I'm sure the starting lineup will be the same as few last games. I don't know about Toronto, I can't find anything about it.

Anyways, Toronto's currently on winning streak of 2. We need to break that, or our losing skids will continue to last. Watch out for Bosh/KG matchup, and who will win it? We'll see.


----------



## P-Dub34 (May 19, 2005)

If the Wolves lose this one, season's over.

Not really, but still...be very...very...frustrating. Raptors really aren't _that_ bad.


----------



## The King of the World (Dec 28, 2003)

This is (sadly) a tough one to call. The Raps are playing some ball these days...Wolves, not so much. Bosh is gonna get his, so shutting down the rest will be key. Don't let Mike James get hot, and keep a man on Peterson. If we are soft on the boards, we WILL lose this one. Toronto has been huge on the glass lately.

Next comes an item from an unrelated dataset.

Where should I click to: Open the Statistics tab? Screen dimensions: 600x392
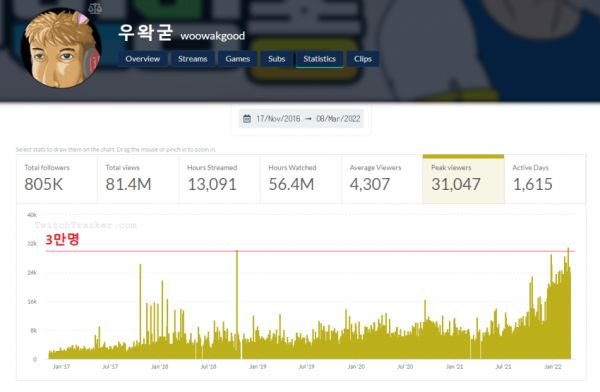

I'll predict a Wolves victory...I just don't know if I believe it.


----------



## JuX (Oct 11, 2005)

The King of the World said:


> I'll predict a Wolves victory...I just don't know if I believe it.


Me, neither.

If they lose tonight, I guess it'll be a wrap for the season.


----------



## adhir1 (Dec 28, 2004)

hmmm...i really thought our days of "this is an easy win" were over, i guess the pass will always haunt us. The truth is since our abissmal 1-15 starting weve played quite well 19-19 to be exact, which put us in the playoffs in the east i think this is a good matchup for us, a good team in the wolves which i think, saying that they are underachieving is an understatement. Bosh vs Garnett is an awesome matchup and Bosh ALWAYS rises to the challenge.


----------



## sheefo13 (Jul 13, 2002)

I dont think it will be it for the season, but it will defenatly be a blow to this team's confidence. A huge blow. I really want to watch but im being man handled by school work and applications and stuff, the reasoning behind why im never around anymore. If we do lose, I think rebuilding will defenatly be considered in the future for this squad.


----------



## JuX (Oct 11, 2005)

sheefo13 said:


> I dont think it will be it for the season, but it will defenatly be a blow to this team's confidence. A huge blow. I really want to watch but im being man handled by school work and applications and stuff, the reasoning behind why im never around anymore. If we do lose, I think rebuilding will defenatly be considered in the future for this squad.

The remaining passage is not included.